A focusing helicoid replaces the missing focusing ability of a barrel lens
(such as an enlarger lens for instance), like an adjustable extension tube.
 
Unfortunately Canon DSLRs have no useful UV sensitivity (mentioned in my text and also linked to a test I made some time ago), so I had to also invest into Nikon.

Hi Klaus,

You probably know about it, but for point light sources it is relatively easy to determine the spectral sensitivity for a given digital sensor or film. All one needs is a special grating filter like the "Star Analyser" (obviously named after its usefulness in astrophotography).

Your relative exposure difference test is of course adequate to determine the Nikon's better usability for UV photography, but silicon based sensors in general have limited sensitivity in the (near) UV region. Shorter than 380nm their sensitivity drops rapidly and below 320nm there is little left, if anything.

Cheers,
Bart
 

Asher Kelman

OPF Owner/Editor-in-Chief
Hi Klaus,

You probably know about it, but for point light sources it is relatively easy to determine the spectral sensitivity for a given digital sensor or film. All one needs is a special grating filter like the "Star Analyser" (obviously named after its usefulness in astrophotography).

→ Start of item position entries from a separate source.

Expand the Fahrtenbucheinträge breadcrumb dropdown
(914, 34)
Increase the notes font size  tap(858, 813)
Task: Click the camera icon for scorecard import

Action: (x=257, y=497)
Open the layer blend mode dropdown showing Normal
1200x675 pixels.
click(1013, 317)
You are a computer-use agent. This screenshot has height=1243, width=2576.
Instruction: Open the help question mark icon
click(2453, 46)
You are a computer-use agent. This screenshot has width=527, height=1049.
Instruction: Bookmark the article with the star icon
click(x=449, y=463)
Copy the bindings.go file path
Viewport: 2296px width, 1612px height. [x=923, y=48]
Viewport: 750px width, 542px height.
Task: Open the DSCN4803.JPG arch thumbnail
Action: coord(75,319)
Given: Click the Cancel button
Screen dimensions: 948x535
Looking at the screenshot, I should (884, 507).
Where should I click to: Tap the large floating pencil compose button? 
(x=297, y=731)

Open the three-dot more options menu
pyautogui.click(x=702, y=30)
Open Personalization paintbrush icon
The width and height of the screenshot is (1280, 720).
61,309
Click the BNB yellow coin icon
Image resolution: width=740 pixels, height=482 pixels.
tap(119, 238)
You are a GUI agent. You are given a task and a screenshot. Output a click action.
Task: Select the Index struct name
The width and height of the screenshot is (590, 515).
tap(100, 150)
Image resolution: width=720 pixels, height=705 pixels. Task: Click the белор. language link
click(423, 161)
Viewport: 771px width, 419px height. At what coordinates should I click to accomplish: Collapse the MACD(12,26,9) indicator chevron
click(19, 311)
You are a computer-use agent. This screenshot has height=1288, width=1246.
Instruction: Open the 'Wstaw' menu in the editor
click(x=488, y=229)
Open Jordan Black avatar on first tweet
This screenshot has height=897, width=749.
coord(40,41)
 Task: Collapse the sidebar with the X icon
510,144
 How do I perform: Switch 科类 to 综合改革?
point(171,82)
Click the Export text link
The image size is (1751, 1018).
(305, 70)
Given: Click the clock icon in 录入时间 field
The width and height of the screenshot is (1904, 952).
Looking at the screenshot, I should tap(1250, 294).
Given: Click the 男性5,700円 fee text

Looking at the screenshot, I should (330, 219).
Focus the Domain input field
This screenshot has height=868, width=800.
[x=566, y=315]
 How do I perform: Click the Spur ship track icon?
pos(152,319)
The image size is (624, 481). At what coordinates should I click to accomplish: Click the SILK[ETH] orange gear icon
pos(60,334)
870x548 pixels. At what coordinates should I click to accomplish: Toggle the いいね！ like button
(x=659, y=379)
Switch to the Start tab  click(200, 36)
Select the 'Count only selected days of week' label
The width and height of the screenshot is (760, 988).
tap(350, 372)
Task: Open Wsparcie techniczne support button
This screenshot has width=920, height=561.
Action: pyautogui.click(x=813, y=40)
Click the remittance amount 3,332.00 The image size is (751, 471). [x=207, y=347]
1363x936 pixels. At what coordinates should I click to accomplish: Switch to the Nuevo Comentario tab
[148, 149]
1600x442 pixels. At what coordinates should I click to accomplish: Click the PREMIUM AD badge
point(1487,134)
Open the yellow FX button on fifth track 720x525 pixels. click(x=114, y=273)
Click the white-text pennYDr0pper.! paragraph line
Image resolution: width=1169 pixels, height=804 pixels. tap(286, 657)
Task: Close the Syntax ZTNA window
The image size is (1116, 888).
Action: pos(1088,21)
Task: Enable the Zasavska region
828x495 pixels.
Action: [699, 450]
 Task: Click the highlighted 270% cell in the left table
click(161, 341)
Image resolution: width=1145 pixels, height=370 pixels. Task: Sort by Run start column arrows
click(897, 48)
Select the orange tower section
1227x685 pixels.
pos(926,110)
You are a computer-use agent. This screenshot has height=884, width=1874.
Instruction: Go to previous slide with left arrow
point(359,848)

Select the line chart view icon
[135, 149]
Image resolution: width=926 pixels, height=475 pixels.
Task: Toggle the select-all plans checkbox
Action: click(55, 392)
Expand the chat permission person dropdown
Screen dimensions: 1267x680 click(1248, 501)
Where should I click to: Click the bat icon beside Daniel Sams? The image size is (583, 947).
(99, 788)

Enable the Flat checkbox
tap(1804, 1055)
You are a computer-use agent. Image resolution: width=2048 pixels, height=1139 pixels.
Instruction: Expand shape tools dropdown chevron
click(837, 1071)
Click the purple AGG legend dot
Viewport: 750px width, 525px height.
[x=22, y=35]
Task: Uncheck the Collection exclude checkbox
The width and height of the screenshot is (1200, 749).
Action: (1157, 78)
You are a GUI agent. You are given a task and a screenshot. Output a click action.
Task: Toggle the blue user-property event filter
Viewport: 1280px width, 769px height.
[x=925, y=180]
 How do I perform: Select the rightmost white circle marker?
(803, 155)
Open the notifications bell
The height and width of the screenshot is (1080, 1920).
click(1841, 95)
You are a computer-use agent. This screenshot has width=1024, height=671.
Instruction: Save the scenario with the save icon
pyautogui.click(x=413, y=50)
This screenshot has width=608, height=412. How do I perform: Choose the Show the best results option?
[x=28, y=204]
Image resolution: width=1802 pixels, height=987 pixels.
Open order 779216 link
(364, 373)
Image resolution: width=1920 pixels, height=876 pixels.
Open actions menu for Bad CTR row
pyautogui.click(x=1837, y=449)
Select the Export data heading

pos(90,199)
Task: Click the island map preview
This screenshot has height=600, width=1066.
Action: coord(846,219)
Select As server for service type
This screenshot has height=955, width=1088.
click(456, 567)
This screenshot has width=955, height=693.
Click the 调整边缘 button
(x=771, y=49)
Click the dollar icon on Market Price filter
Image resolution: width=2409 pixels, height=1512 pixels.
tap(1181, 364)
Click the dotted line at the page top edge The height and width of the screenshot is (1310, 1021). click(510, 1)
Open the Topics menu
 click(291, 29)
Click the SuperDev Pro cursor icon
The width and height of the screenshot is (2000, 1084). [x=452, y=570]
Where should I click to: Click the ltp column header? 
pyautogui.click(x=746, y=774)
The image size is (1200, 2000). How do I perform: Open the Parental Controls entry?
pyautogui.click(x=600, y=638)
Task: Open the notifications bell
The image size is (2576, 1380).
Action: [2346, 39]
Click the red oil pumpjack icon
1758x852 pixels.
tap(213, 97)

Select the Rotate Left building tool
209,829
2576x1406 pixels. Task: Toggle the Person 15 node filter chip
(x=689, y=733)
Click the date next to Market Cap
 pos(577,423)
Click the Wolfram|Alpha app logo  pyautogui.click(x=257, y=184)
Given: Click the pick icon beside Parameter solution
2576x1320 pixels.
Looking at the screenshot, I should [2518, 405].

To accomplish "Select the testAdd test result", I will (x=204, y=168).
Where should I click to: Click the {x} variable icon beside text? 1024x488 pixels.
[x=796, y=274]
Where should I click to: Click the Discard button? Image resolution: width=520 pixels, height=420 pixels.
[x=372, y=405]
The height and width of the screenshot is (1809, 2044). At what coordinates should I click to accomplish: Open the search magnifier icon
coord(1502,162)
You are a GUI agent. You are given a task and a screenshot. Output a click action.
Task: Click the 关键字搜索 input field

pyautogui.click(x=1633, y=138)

Your relative exposure difference test is of course adequate to determine the Nikon's better usability for UV photography, but silicon based sensors in general have limited sensitivity in the (near) UV region. Shorter than 380nm their sensitivity drops rapidly and below 320nm there is little left, if anything.

Cheers,
Bart
Why not just use film?
 

Dr Klaus Schmitt

Well-known member
Hi Klaus,

You probably know about it, but for point light sources it is relatively easy to determine the spectral sensitivity for a given digital sensor or film. All one needs is a special grating filter like the "Star Analyser" (obviously named after its usefulness in astrophotography).

Your relative exposure difference test is of course adequate to determine the Nikon's better usability for UV photography, but silicon based sensors in general have limited sensitivity in the (near) UV region. Shorter than 380nm their sensitivity drops rapidly and below 320nm there is little left, if anything.

Cheers,
Bart

@Bart, thanks

but it is not that easy, this is why I use a calibrated electronic spectrometer (Ocean Optics) and calibrated light sources for my studies. Still, direct access to the sensor of a camera cannot be had, just analysis of its output given a well known light source. A colleague of mine has done that tedious work for a Nikon camera HERE. But you are correct to assume that beyond 370-380nm the sensitivity rapidly drops and beyond 320nm no response is there anymore - also my personal findings.

@Asher: sure, film works easily down to 300nm and there also is no IR leakage problem, which makes filtering much easier. It just doesn't fit my working habits anymore.